La interna en la cúspide del poder ejecutivo nacional sumó un capítulo de máxima tensión institucional tras las duras declaraciones del actual jefe de Gabinete, Diego Santilli, quien salió a cruzar de manera categórica a la vicepresidenta Victoria Villarruel tras los cuestionamientos públicos de esta última hacia el presidente Javier Milei. El conflicto se originó luego de que la titular del Senado manifestara en sus redes sociales una “genuina preocupación por el estado” del mandatario y hablara de “persecuciones imaginarias”, reaccionando a las publicaciones en redes sociales que la vinculaban con supuestas maniobras contra el oficialismo.
En una entrevista concedida a Eduardo Feinmann por Radio Mitre, el ministro coordinador no escatimó adjetivos para calificar la postura de la vicepresidenta y manifestó estar “en total desacuerdo” con su accionar. Santilli calificó los dichos de Villarruel como “una barbaridad, un disparate y una falta de sentido común”, añadiendo que constituyen “una falta de respeto y agravios impropios de una persona que acompañó al Presidente en la fórmula”.

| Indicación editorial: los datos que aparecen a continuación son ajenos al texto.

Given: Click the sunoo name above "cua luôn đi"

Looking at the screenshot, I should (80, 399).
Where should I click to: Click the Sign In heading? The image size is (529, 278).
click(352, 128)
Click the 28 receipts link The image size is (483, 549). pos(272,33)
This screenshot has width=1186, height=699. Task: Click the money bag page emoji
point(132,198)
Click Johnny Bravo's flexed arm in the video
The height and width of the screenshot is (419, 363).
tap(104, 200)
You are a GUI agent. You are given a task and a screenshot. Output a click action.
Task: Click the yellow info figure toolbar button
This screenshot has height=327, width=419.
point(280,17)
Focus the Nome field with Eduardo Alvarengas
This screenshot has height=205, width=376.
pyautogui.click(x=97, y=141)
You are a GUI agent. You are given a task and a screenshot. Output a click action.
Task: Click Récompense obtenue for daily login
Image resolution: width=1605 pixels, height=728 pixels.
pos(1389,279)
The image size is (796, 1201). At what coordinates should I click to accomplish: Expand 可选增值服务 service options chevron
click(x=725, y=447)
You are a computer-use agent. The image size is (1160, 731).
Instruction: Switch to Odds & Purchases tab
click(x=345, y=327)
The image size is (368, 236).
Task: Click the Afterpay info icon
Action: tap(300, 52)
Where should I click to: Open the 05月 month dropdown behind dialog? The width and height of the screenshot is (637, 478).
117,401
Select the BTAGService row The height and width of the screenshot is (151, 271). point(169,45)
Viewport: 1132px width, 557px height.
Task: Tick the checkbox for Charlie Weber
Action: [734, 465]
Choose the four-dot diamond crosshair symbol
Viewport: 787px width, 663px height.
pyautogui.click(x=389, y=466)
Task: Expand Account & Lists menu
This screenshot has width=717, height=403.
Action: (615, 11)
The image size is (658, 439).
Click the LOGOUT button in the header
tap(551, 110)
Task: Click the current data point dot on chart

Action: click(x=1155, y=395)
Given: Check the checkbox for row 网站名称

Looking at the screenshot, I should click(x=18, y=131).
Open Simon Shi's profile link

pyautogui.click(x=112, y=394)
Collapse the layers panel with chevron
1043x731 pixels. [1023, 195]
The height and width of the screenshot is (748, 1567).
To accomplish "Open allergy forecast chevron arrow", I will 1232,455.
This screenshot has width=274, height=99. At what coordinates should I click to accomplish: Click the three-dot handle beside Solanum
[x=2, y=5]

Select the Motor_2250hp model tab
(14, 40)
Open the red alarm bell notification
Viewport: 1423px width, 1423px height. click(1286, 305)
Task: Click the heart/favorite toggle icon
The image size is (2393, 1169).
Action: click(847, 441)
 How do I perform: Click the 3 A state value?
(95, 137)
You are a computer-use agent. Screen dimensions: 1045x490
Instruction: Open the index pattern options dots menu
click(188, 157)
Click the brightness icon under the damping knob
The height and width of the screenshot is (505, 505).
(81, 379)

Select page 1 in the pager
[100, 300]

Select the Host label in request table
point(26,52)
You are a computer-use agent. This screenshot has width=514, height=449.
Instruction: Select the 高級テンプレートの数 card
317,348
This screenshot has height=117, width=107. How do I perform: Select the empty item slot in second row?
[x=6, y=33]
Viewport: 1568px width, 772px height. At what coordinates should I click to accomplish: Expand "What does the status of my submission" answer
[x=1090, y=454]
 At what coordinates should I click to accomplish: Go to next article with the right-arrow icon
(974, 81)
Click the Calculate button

En una defensa irrestricta de los proyectos de ley, de la reforma de la carta orgánica del Banco Central y de los decretos impulsados por la Casa Rosada, el jefe de Gabinete remarcó el valor del rumbo económico actual “contra un presidente que agarró un país devastado”, apuntando que, en lugar de ayudar a sacar al país adelante, la titular del Senado se posiciona “siempre poniendo palos en la rueda”. El punto álgido del descargo del funcionario se centró en un directo y explícito pedido de renuncia para que abandone su cargo dentro de la estructura oficial.
Santilli sentenció con dureza que “si una persona no está de acuerdo, que dé un paso al costado entonces”, y repitió la exhortación al asegurar: “Si vos sos parte de un Gobierno y estás constantemente atacando al Presidente, tenés que dar un paso al costado”. En tono desafiante frente a las aparentes ambiciones electorales de la vicepresidenta, el jefe de ministros concluyó reclamándole de manera contundente “que dé un paso al costado si cree que es así, que arme su proyecto y que compita”.

Este enfrentamiento no hace más que profundizar una grieta dentro del espacio que ya venía registrando picos de altísima hostilidad en el Congreso, donde se filtró un áspero ida y vuelta vía WhatsApp entre Villarruel y la jefa del bloque de senadores de La Libertad Avanza, Patricia Bullrich. La vicepresidenta intentó postergar de inmediato la sesión parlamentaria prevista para tratar la Ley de Inviolabilidad de la Propiedad Privada, argumentando textualmente: "Cómo vamos a tener sesión después de haber casi ganado el Mundial". Bullrich le contestó de forma escueta y cortante: "Para festejarlo".
La conversación escaló velozmente hacia acusaciones ideológicas cuando Villarruel arremetió señalando que el tratamiento de las reformas era “para vender el país”, apuntando sobre todo al capítulo que elimina restricciones para la compra de tierras rurales, considerando que debilitaba la soberanía y facilitaba la adquisición de territorio nacional por parte de capitales extranjeros. El cruce de mensajes se volvió sumamente personal cuando la vicepresidenta le escribió de forma hiriente: “andá a chuparle las medias a Karina”, en referencia a la secretaria general de la Presidencia.

La disputa en el bloque gobernante y la desvinculación política de la vicepresidenta con el núcleo libertario terminaron de cristalizarse durante una posterior entrevista televisiva con el periodista Diego Sehinkman en el programa Una vuelta más por la señal TN. En ese espacio de debate, Bullrich profundizó los cuestionamientos y la ubicó ideológicamente en la vereda opuesta a las doctrinas de la Casa Rosada al definir de manera taxativa a Villarruel como “una persona que está muy lejos de las ideas que lleva adelante el gobierno”. Al ser consultada sobre las discrepancias que mantiene con la titular de la Cámara Alta, la legisladora fue letal al asegurar que la distancia se manifiesta “en todas sus expresiones, piensa distinto”.
Finalmente, para marcar una frontera tajante entre el oficialismo y la vicepresidenta, Bullrich la vinculó directamente con la oposición peronista federal al manifestar ante las cámaras: “La ubicaría más en un peronismo tradicional que en lo que nosotros representamos: un republicanismo democrático y liberal, con una idea de cambio en la economía. A ella la veo más conservadora típica”, ratificando así el aislamiento de la segunda en la línea de sucesión presidencial.